2021.04.08

二つの建物、なぜそっくり? 花巻・展示館の細部、紫波を参考に

旧紫波郡役所庁舎と見た目がそっくりな「早池峰と賢治の展示館」
旧紫波郡役所庁舎と見た目がそっくりな「早池峰と賢治の展示館」

 花巻市大迫町の「早池峰と賢治の展示館」。県有形文化財に今月指定される旧紫波郡役所庁舎(紫波町日詰)に「なぜそっくりなのか」と、読者から岩手日報社の特命取材班に疑問が寄せられた。展示館は旧稗貫(ひえぬき)郡役所庁舎を再現したものだが、取材を進めると、もともと明治時代に全国各地に建てられた郡役所は擬洋風建築のデザインを取り入れたものが多く、細かな部分は旧紫波郡役所を参考にしたことが分かった。

 展示館の前身、旧稗貫郡役所は1902(明治35)年、同市花城町の花巻地区合同庁舎の場所に開所。岩手軽便鉄道の鳥谷ケ崎駅に近く、宮沢賢治(1896~1933年)の童話「猫の事務所」では「軽便鉄道の停車場のちかくに、猫の第六事務所がありました」と表現され、作品のモデルになったとされる。

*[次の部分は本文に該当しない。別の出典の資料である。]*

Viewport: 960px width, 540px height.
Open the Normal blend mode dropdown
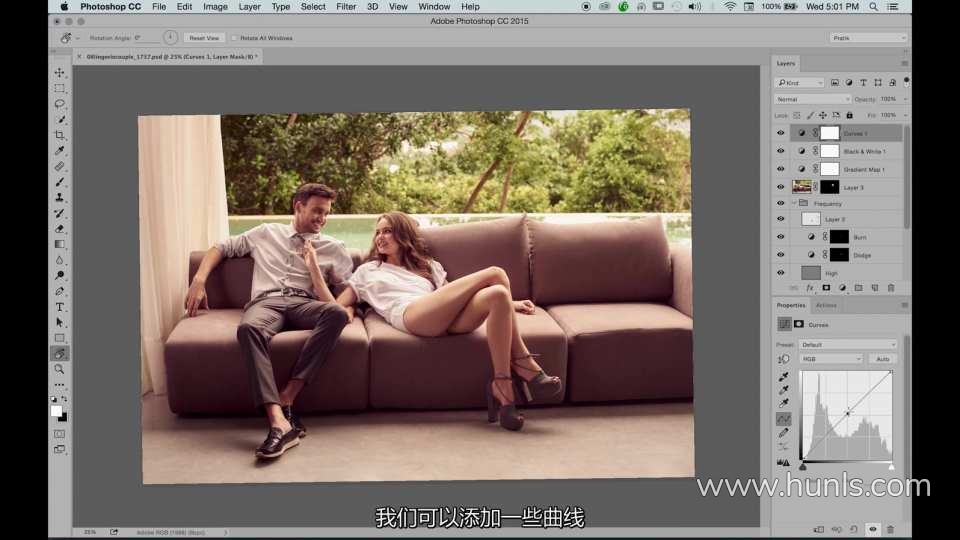tap(812, 99)
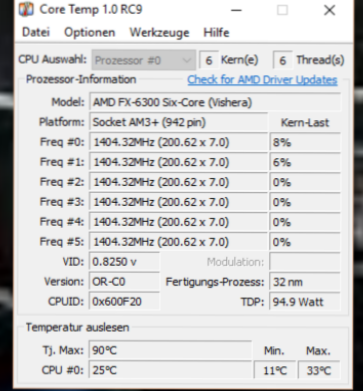Open the Datei menu
363x391 pixels.
click(x=36, y=32)
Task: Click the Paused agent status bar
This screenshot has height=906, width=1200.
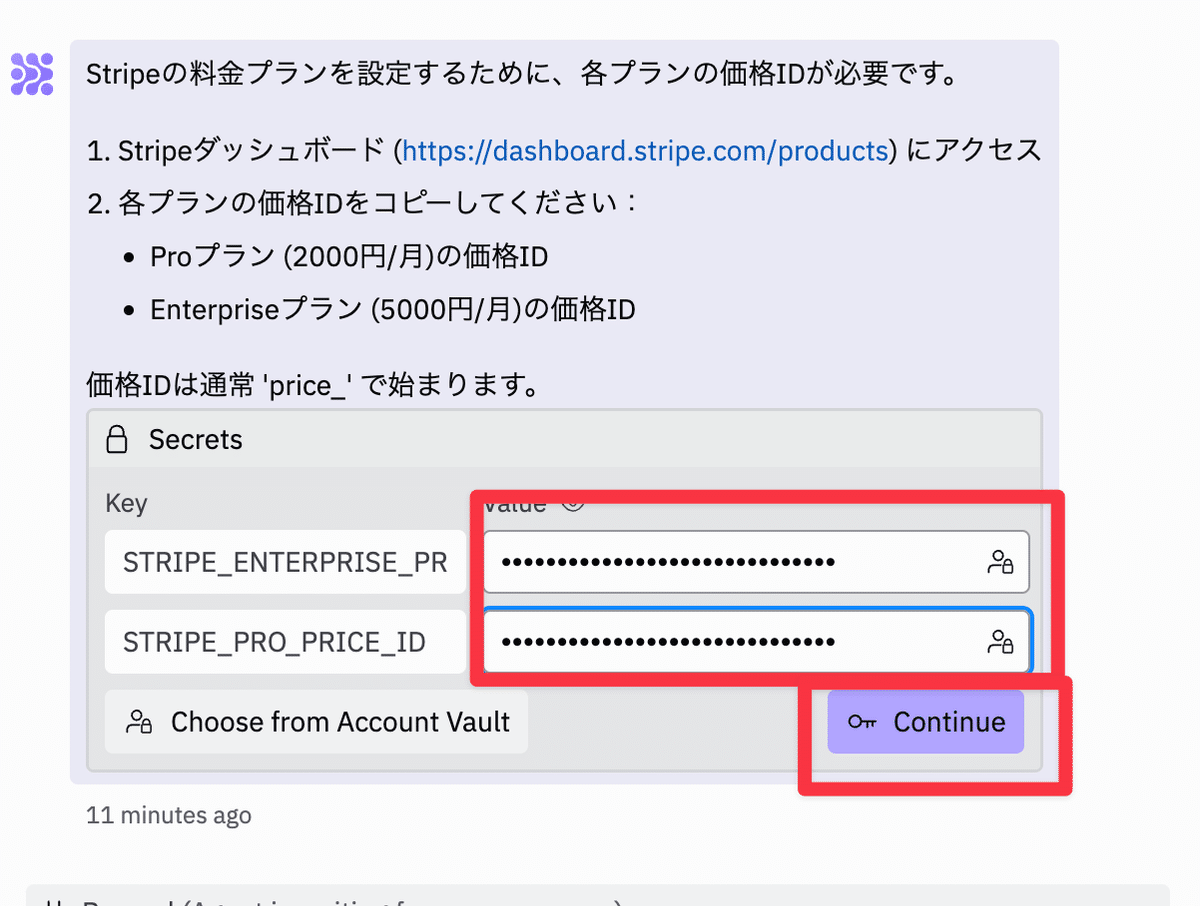Action: coord(597,896)
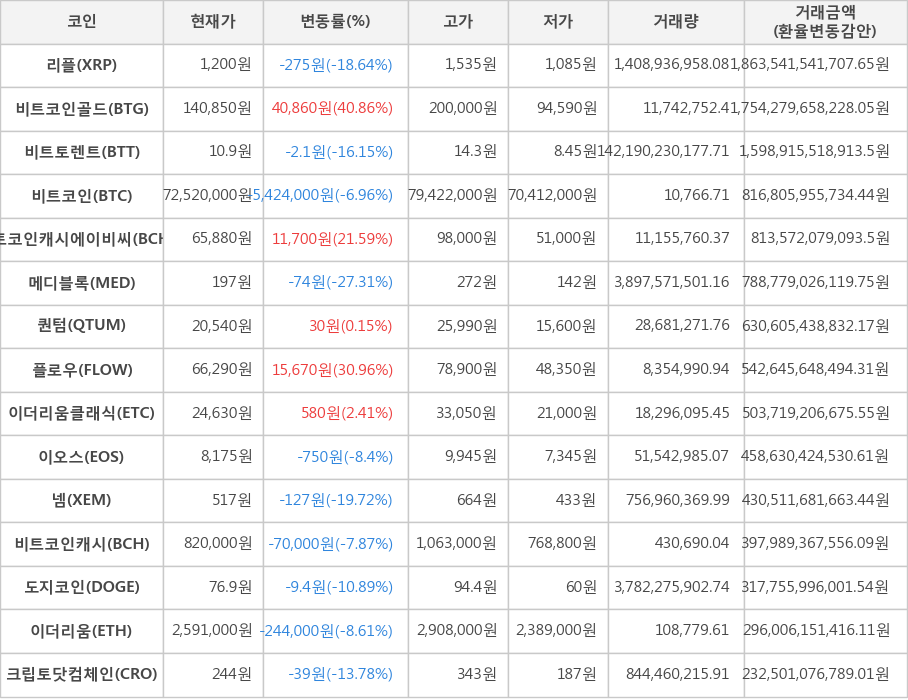Viewport: 908px width, 700px height.
Task: Click the 현재가 column header
Action: 213,22
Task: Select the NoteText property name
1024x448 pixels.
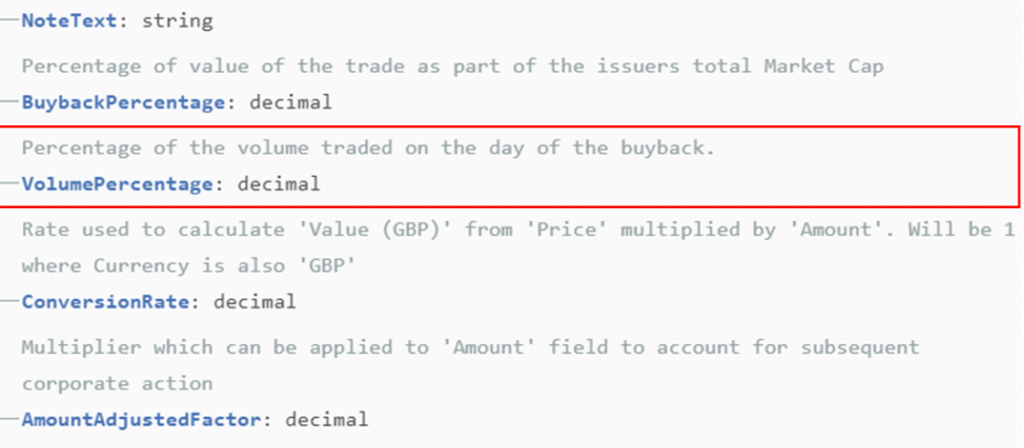Action: click(x=70, y=20)
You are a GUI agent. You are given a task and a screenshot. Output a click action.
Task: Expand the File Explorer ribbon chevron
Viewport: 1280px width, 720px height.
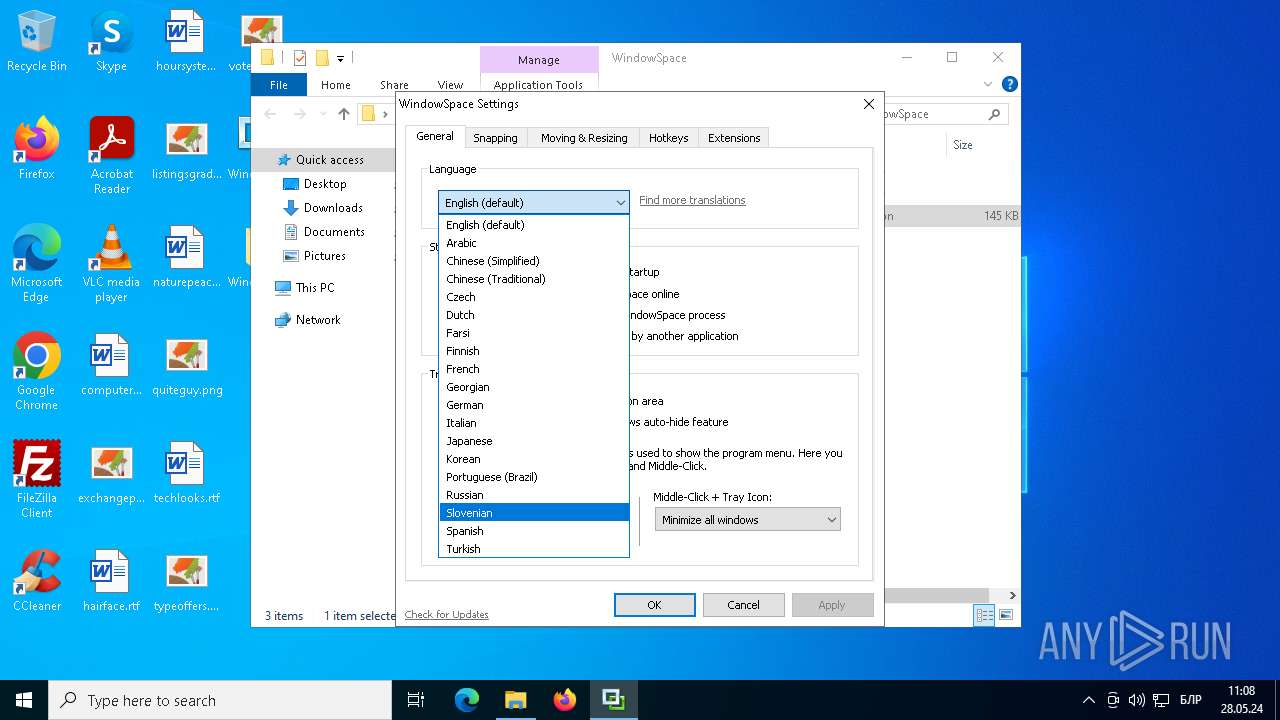point(988,85)
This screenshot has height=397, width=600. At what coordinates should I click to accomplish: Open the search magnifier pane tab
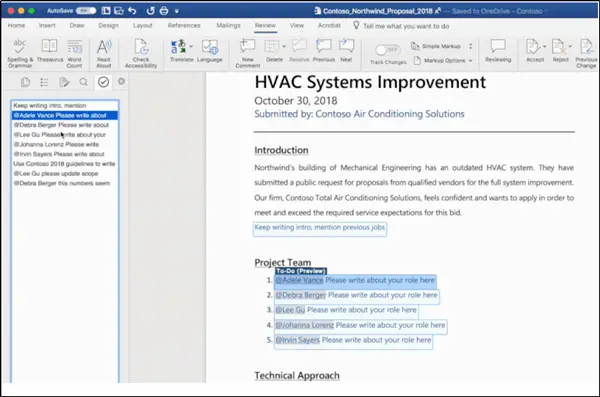click(x=83, y=82)
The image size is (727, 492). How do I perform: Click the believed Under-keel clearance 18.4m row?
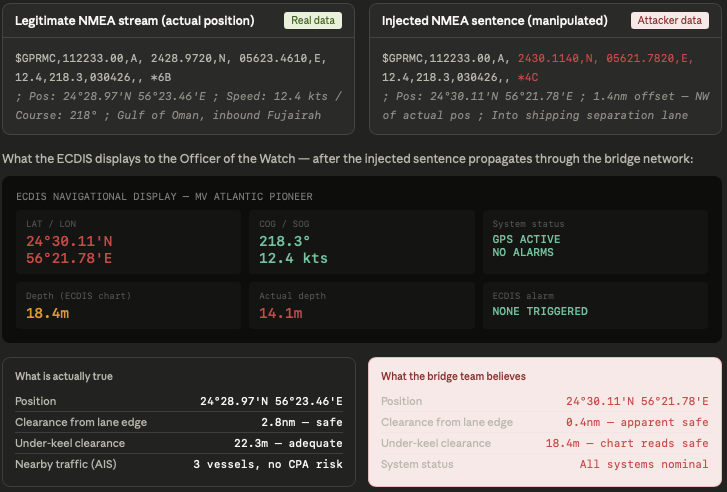tap(545, 443)
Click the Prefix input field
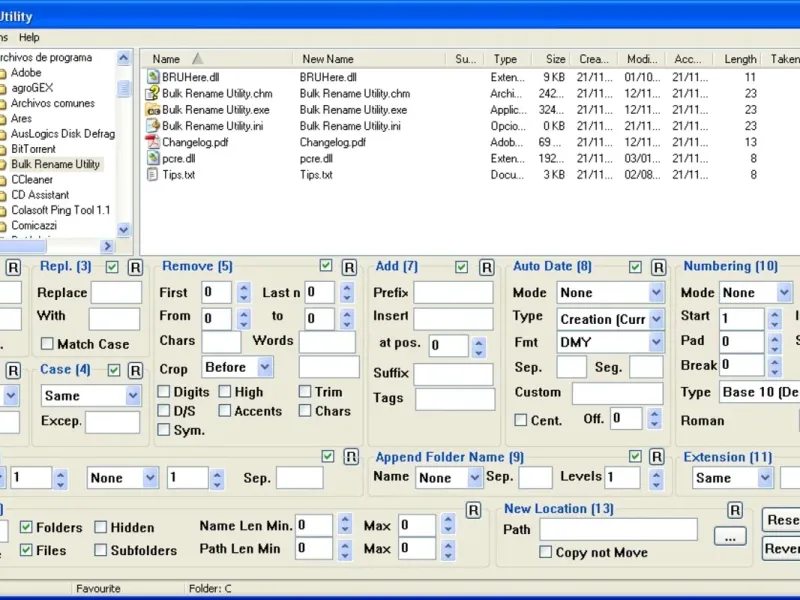Screen dimensions: 800x600 (453, 293)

 郡制の廃止に伴い、26(大正15)年に役目を終えた。63年に一時は解体されたが、「どんぐりと山猫」などの舞台となった旧大迫町が、建材をそのまま使い役場の第2庁舎として活用することにした。

 その後、大迫町役場の移転新築の際に「寓話(ぐうわ)の舞台となった建物を壊すのは惜しい」として、旧稗貫郡役所の外観を再現した展示館として復元を決めた。

 第2庁舎は玄関ポーチを撤去して使っていたため、再現に当たり、旧稗貫郡役所の写真を参考に復元を試みたが、細部の意匠は様式が似ていた旧紫波郡役所庁舎を参考に復元。合併後の2007年に完成した。